The democratic ethos
The US two-party system has created fertile ground for negative partisanship to take hold of US politics, where voters’ hatred of the other party drives their vote more than anything else. Voters become unwilling to support politicians from the other party, limiting the ability of governments to win decisive majorities, and encouraging politicians to refuse to reach across the aisle, causing gridlock and government shutdowns. As one columnist noted, this leads to parties “constantly trying to stick it to each other in hopes of winning the next election.” A PR system would encourage coalitions to work together more, defuse tensions, and potentially reduce polarization. It would prevent parties and their voters from viewing one another as “existential threats,” and would allow America to move past hyper-partisanship. It could even potentially prevent another disaster like the January 6th attack on the Capitol.

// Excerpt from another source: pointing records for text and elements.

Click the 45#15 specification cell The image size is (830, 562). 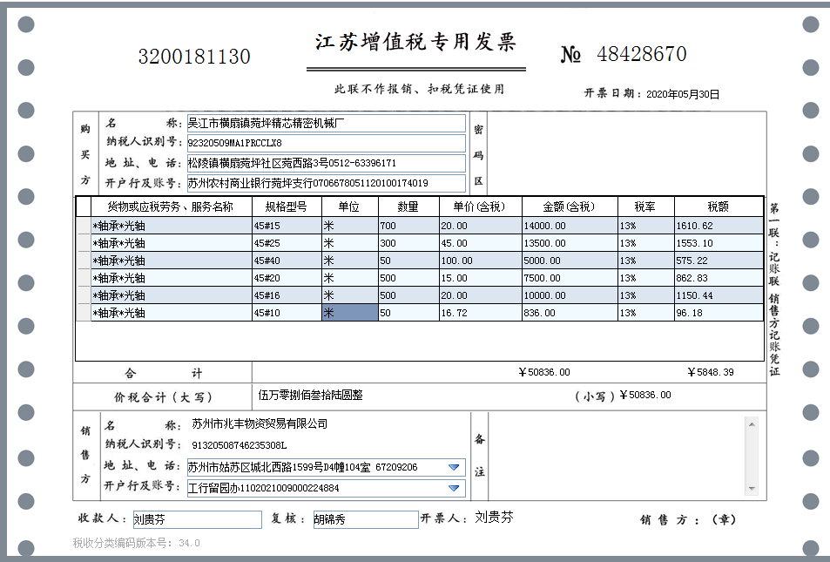(287, 226)
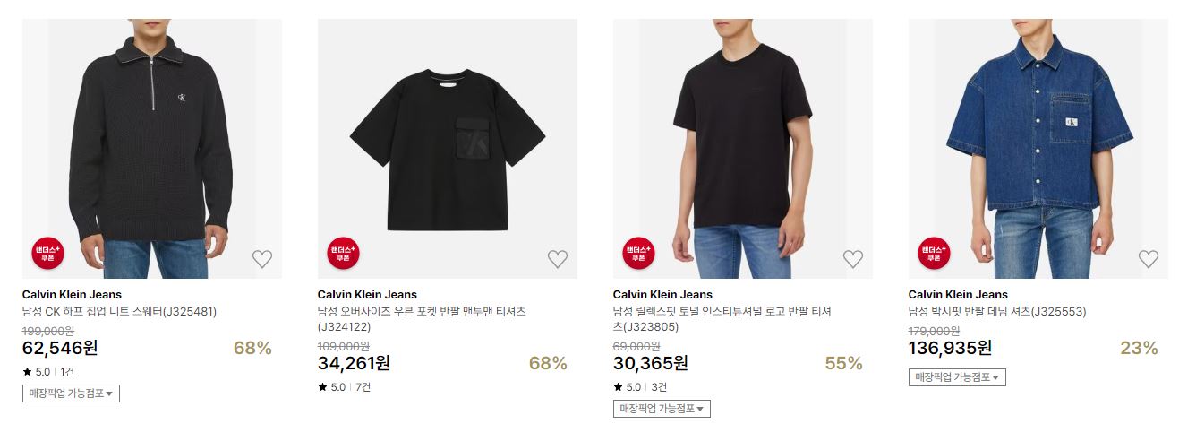Open the blue denim shirt product image
This screenshot has width=1179, height=441.
tap(1038, 149)
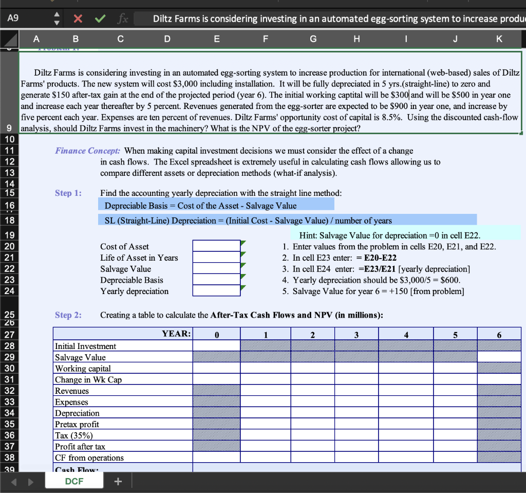This screenshot has height=493, width=526.
Task: Add a new worksheet with the plus button
Action: pyautogui.click(x=118, y=481)
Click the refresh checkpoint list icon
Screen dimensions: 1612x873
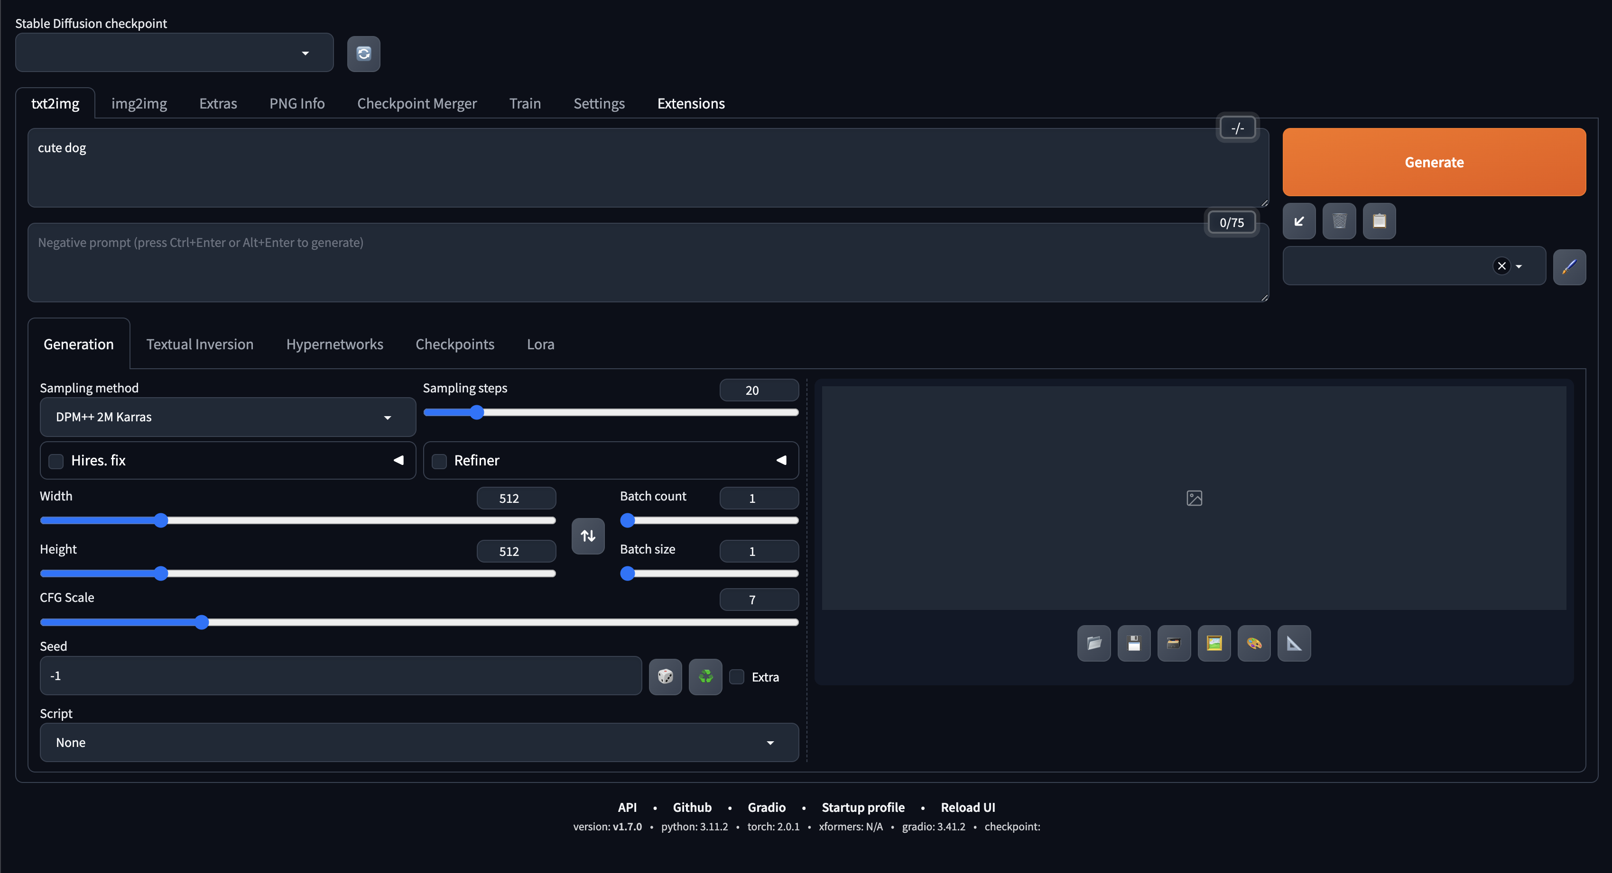(364, 54)
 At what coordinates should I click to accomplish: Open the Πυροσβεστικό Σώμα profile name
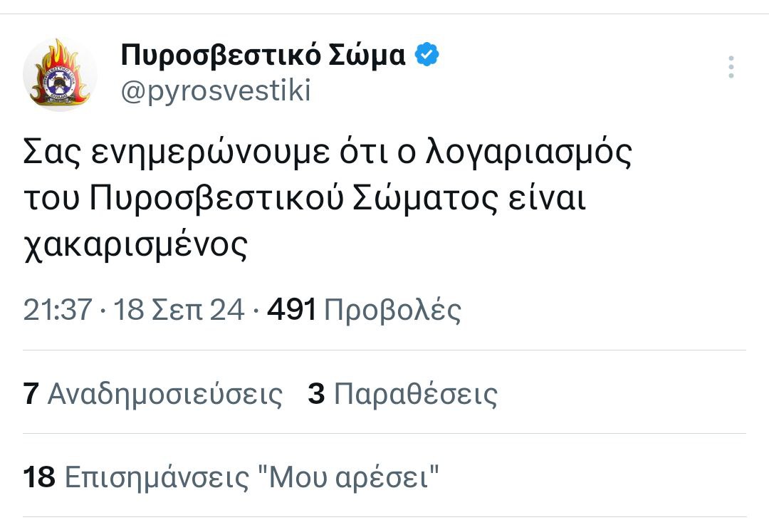[263, 55]
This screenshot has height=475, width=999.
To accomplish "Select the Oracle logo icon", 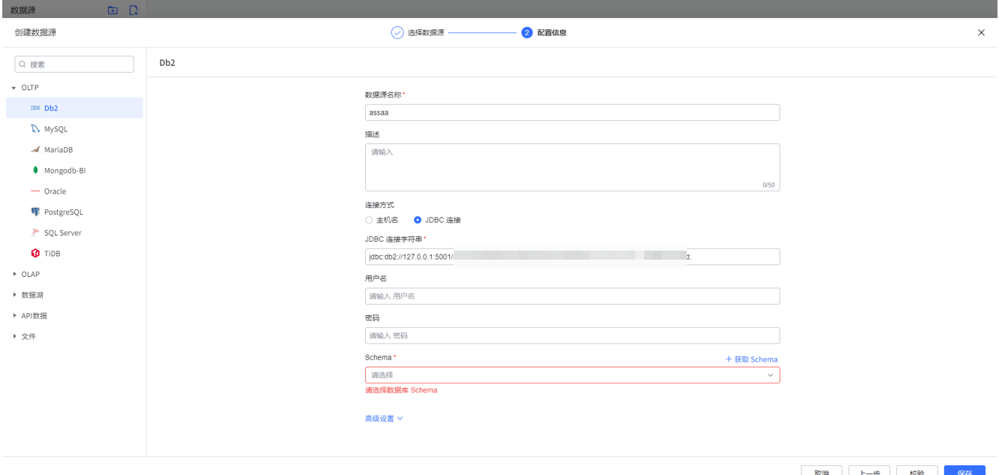I will click(x=35, y=191).
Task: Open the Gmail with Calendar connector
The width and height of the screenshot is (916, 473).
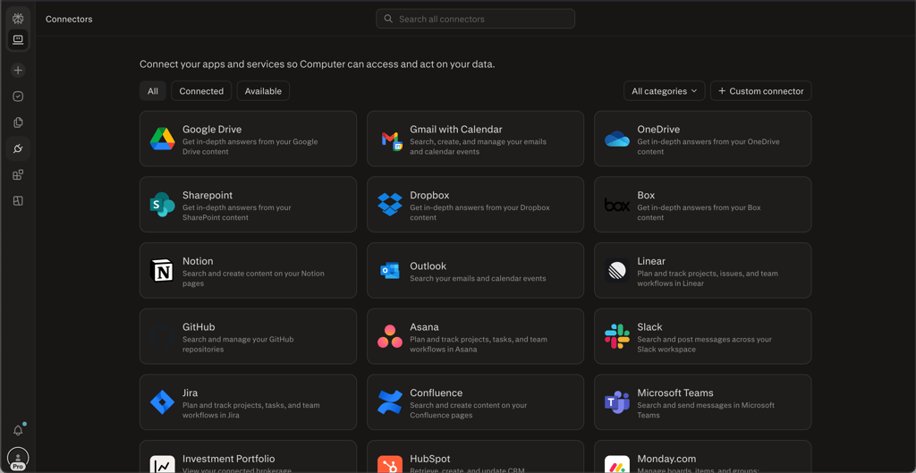Action: (476, 139)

However, the counterargument to this is that the US doesn’t have the democratic ethos for parties to be willing to build coalitions. As evidenced by countries such as Spain or Belgium, there is a real possibility such a system could result in even greater gridlock than before, with parties being unable to form governments for months, or even years. Furthermore, there is limited evidence that PR directly reduces polarization, with some studies finding it has a negligible effect on polarization. Indeed, it would be disingenuous to say polarization is not a problem in countries with PR systems. One need only look at South Africa and its “polarized pluralism” to realize polarization could continue on. Essentially, with polarization in the US at such a high, a PR system may not make it disappear overnight, and the new system could continue to breed instability.

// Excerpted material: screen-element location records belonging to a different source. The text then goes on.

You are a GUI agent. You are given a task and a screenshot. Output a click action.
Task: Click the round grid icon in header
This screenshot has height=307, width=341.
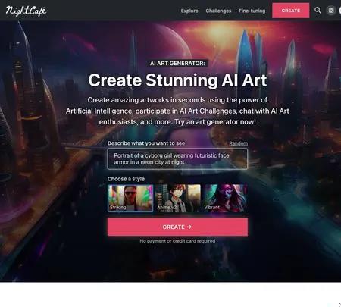pos(331,11)
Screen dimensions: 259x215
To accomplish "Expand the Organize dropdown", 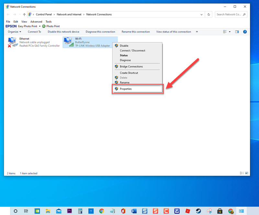I will point(14,32).
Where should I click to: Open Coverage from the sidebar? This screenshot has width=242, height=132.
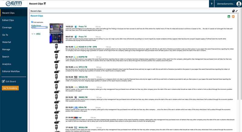(x=7, y=28)
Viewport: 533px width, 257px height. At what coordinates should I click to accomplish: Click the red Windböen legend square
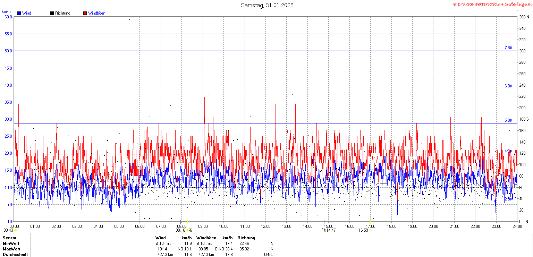click(x=85, y=13)
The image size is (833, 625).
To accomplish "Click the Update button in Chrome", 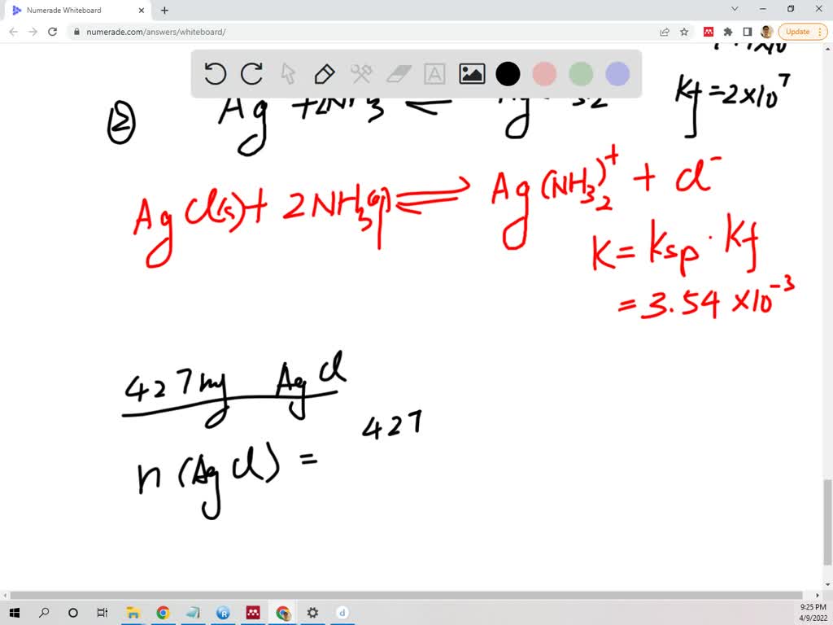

Proportional representation would not be a silver bullet for the many issues currently plaguing the US political system. The partisan divide currently rotting American politics wouldn’t be changed or eclipsed overnight by a PR system, but rather it could be improved in a very gradual process. PR would definitely have many benefits: increasing voter turnout, more accurately representing the will of the American people, ending the cancer that is gerrymandering, and potentially increasing the competence of the government. However, there are potential downsides as well: coalitions could be more unstable and collapse more easily, a dominant mega-party could form, and the US could possibly just transition from two-party polarization to pluralistic polarization.
The fact of the matter is, there is no definitive answer as to how a PR system would play out in US politics, and — given the current political climate — how the two-party system would shake out in such a transition. However, considering how utterly dysfunctional, incompetent, and toxic the current system is, we must ask ourselves if it’s time to try out a new path.